==== EXCERPT TO READ

# Bogglers Solutions

By Scott Kim|Friday, March 01, 2002

NUMEROUS ANALOGIES

1a. (1 1 2) (1 1 2 3) (1 1 2 3 4) ... — lengthening sequences
1b. (1) (1 2 1) (1 2 3 2 1) (1 2 3... — lengthening mountains
1c. (1 1 2) (1 1 2) (1 1 2) (1 1 2)... — simple repetition

2a. (1) (0 0) (1 1 1) (0 0 0 0) (1 1 1... — lengthening repetitions
2b. 1 0) 0 (1 1 1) 0 (2 1 2) 0 (3 1... — x1x with 0's inbetween
2c. (1 0 0) (1 1 1) (1 2 2) (1 3 3) (1... — 1xx with increasing x

3a. (2 1) (2 2) (2 3) (2 4) (2 5) (2 6) (2... — 2x with increasing x
3b. (2) 1 (2 2 2) 3 (2) 5 (2 2 2) 7 (2)... — odd numbers alternate with (2) and (2 2 2)
3c. (2 1 2 2) (2 3 2 2) (2 5 2 2) (2... — 2x22 with increasing odd x

4a. (1 1 2) (1 2 3) (1 3 4) (1 4 5) (1... — 1x[x+1] with increasing x
4b. (1) (1 2) (1 2 3) (1 2 3 4) (1 2 3... — lengthening sequences
4c. 1 1 2 1 2 3 3 3 3 5 4 5 4... — two interleaved increasing sequences

5a. (1 1 2) (3 3 5) (5 5 8) (7 7 11) (9 9 14)... — xx[x+y] with increasing x, y
5b. 1 1 2 3 3 5 4 7 5 9 6 11 7 13 8... — two interleaved increasing sequences
5c. (1 1) (2 3 3) (5 7 7 7) (10 13 13 13 13) (17... — lengthening x[x+y]

6a. (2 1) (1 2 1) (2 1 2 1) (1 2 1 2 1) (2 1 2 1 2) (1... — lengthening oscillating sequences between 1 and 2, where the first number of each sequence alternates between 2 and 1.
6b. 2 1 1 2 1 2 1 2 1 1 2 1 2 1 1 2 1 2 1 1 2... — 2's separated by one or two 1's, where the number of 1's in each group is itself the same sequence 2 1 1 2 1 2...
6c. (2 1 1) (2 1 2) (1 2 1) (1 2 2) (2 1 1) (2 1 2) (1 2 1) (1 2 2)... — repeating sequence of the form ABC, where A and B alternate slowly between 1 and 2, and C alternates quickly between 1 and 2.

Type design is a subjective art, so don't be alarmed if your answers are not exactly the same as those shown here.

1. Standard Square, minus upper left horizontal segment

2. Spiral, with ends that stop one short

3. House shape

4. Hexagon shape pointing up to right

5. Double down-sloping diagonal

6. The shape of a half-opened staple

7. All diagonal lines

LETTERS ARE TO LOGIC AS ABC IS TO . . . ?

These are not the only possible interpretations of the following letter-based analogy problems. 1. AABC is to AABD as IJKK is to . . .
. . . IJLL advances the final letter, the repeated K.
. . . HJKK replaces I with the preceding letter H, reversing the initial string's pattern and recognizing that the repeated letter is at the opposite end of the string from the "advanced" letter.

========

- WHAT YOU ARE ASKED TO DO
Proceed with the Bogglers solutions text, starting after its last sentence. The material that follows is not needed.

==== EXTRACTED ENTRIES

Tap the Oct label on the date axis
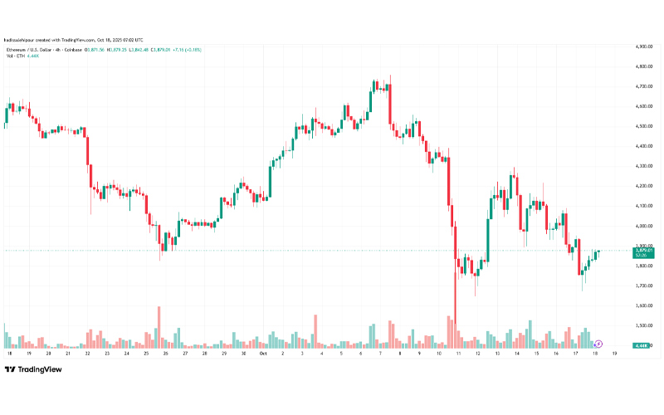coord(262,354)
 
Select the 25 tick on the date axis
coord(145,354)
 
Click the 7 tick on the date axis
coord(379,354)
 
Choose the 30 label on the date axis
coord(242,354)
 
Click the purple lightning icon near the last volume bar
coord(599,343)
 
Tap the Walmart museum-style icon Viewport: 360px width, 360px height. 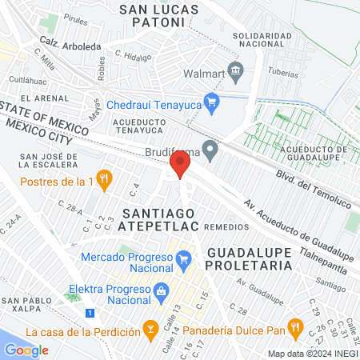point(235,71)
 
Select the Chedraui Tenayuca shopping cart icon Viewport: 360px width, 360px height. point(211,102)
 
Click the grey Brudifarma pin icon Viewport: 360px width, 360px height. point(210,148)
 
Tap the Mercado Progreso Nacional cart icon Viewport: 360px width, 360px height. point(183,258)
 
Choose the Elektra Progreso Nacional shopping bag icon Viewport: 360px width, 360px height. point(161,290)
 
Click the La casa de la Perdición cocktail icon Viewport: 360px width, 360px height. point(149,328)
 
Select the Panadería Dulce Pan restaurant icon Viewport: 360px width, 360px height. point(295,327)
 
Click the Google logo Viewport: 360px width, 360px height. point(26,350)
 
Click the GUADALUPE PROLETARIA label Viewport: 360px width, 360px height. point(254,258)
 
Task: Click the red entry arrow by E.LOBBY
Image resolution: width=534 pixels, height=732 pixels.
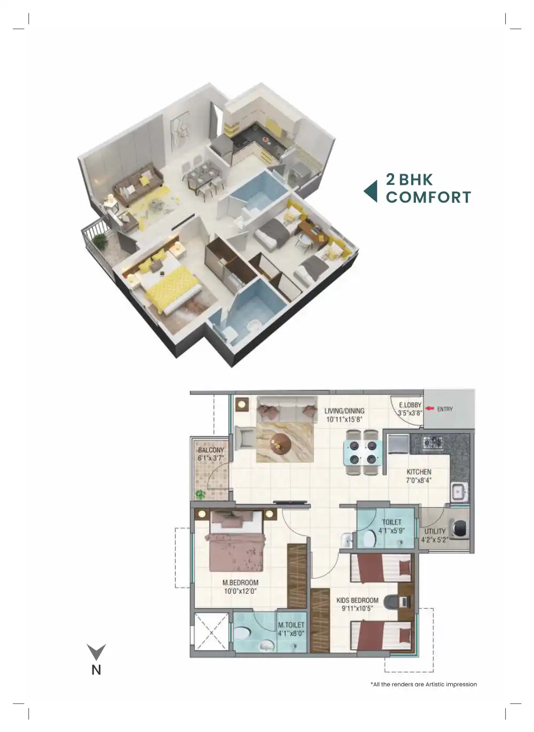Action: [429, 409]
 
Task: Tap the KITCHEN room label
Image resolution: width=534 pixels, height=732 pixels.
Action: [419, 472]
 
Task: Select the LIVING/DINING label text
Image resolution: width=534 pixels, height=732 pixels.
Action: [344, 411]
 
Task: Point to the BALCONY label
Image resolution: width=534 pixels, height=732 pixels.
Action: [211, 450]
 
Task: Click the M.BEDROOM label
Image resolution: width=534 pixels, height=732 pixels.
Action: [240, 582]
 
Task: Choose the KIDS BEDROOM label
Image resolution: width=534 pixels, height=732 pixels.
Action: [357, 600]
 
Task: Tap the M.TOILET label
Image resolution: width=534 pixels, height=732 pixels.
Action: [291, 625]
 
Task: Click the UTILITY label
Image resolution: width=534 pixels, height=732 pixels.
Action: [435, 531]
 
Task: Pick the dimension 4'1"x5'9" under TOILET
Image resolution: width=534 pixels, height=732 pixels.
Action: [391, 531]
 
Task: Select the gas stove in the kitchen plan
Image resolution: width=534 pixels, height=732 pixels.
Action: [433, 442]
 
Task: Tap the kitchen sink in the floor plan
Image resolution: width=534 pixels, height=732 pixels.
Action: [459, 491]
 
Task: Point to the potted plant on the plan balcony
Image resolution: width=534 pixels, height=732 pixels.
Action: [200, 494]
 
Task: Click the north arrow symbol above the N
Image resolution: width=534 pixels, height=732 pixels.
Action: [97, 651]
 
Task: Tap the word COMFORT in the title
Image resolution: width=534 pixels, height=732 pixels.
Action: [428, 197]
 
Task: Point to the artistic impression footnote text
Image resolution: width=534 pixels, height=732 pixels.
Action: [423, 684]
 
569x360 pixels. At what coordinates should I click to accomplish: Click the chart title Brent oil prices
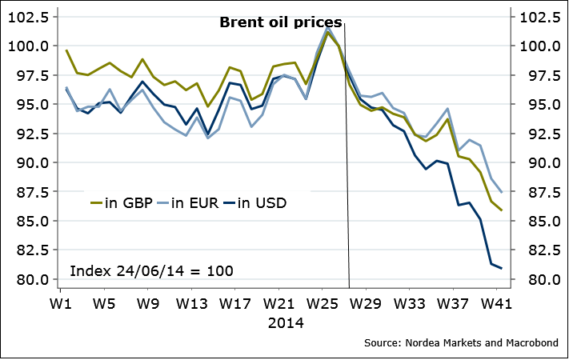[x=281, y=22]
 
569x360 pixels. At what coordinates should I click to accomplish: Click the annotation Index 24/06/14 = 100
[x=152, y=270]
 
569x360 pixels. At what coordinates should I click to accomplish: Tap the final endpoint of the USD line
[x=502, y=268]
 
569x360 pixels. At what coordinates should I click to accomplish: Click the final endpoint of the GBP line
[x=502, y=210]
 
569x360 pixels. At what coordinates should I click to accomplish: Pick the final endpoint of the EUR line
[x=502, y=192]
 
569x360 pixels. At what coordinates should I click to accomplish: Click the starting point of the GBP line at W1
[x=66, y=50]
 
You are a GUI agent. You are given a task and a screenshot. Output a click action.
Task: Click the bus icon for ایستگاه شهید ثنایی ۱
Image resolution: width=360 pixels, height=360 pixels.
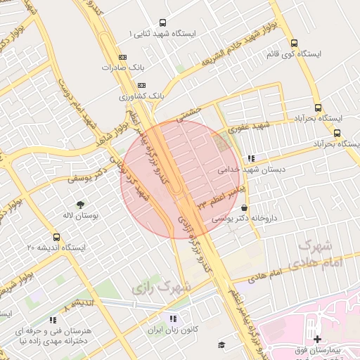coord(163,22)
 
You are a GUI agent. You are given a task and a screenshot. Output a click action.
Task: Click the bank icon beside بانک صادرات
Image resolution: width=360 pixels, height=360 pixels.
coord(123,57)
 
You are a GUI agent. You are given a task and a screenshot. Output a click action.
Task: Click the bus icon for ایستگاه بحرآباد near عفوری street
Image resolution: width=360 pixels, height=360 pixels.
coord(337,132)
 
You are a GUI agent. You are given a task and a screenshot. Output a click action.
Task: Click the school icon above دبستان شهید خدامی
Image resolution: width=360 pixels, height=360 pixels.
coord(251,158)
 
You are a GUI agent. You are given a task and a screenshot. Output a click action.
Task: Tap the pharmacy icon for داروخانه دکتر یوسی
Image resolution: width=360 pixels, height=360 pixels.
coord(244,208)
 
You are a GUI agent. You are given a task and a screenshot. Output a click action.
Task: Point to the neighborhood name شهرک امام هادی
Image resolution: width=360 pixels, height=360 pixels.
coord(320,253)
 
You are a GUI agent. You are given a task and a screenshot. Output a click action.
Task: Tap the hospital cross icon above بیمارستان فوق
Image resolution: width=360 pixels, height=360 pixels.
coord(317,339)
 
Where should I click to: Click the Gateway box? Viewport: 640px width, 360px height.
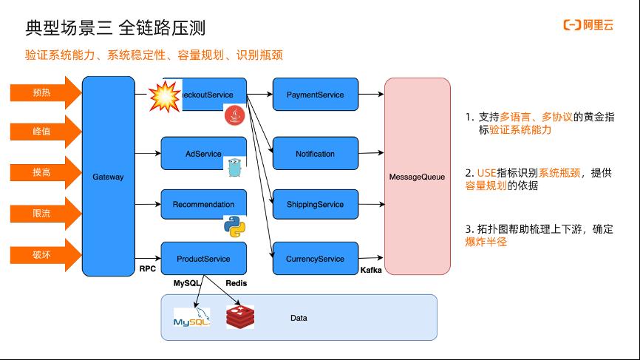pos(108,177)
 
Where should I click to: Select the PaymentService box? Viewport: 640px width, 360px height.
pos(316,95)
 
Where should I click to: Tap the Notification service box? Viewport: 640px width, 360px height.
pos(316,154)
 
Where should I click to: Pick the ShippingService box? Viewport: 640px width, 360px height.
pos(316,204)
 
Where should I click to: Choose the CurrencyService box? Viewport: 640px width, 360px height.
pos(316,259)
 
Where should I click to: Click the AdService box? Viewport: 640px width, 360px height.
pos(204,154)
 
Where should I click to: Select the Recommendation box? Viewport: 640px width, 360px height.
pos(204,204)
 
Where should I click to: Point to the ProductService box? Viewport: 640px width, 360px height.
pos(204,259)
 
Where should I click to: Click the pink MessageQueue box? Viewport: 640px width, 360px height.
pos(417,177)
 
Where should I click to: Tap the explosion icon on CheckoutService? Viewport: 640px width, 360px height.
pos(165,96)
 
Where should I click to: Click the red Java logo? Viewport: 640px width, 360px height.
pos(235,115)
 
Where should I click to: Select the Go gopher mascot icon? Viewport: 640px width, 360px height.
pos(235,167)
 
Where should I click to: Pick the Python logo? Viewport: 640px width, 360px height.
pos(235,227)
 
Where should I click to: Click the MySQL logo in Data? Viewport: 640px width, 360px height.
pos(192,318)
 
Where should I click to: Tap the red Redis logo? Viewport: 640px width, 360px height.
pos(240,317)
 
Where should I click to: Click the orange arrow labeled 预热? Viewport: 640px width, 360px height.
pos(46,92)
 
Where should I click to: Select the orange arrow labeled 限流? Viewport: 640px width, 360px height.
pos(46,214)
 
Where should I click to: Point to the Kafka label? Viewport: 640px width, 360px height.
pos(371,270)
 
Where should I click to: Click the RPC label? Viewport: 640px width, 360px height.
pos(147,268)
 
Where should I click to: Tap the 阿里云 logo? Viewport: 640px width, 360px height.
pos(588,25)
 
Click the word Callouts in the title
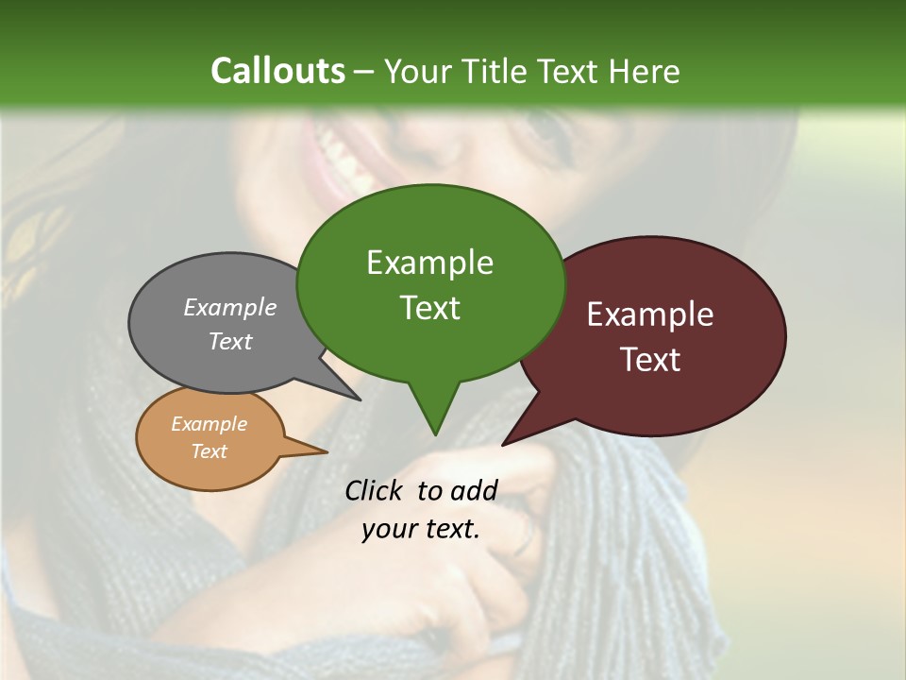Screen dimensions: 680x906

========

- YOUR RESPONSE
2. MNO is to MNP as MRRJJJ is to . . .
. . . MRRKKK advances the final letter, which is in this case the repeated J.
. . . MRRJJJJ recognizes that the sequence is no longer alphabetical, so instead of tracking the alphabetical position, it picks up on the number of repetitions of each letter in MRRJJJ, to produce the sequence 1 2 3. Advancing the last term in this sequence creates the sequence 1 2 4, which translates back into MRRJJJJ.

3. EFG is to DFG as GHI is to . . .
. . . FHI takes the predecessor of the first letter.
. . . GHJ recognizes that EFG and GHI are mirror-image sequences, growing to the left and right of the central letter G. Therefore, changing the first letter E into the letter D "reflects" into changing the last letter I into the letter J.

4. EQE is to QEQ as RVVVR is to . . .
. . . VRRRV reverses letters.
. . . RRRVRRR reverses the number of repetitions.

5. FG is to GH as FFG is to . . .
. . . GGH advances each letter.
. . . FGFGH groups FFG as (F)(FG) and advances the length of each string.
. . . FFFGG groups FFG as (FF)(G) and adds one to the length of each string.

6. GFF is to GGF as SSSTT is to . . .
. . . SSTTT reverses the number of repetitions.
. . . TTTSS recognizes that GFF has an increasing number of repetitions, while SSSTT has an increasing alphabetical sequence and a decreasing number of repetitions. The answer TTTSS equates the increasing number of repetitions in GFF to the increasing alphabetical sequence in SSSTT.
. . . SSSSSST doubles the number of Ss and halves the number of Ts.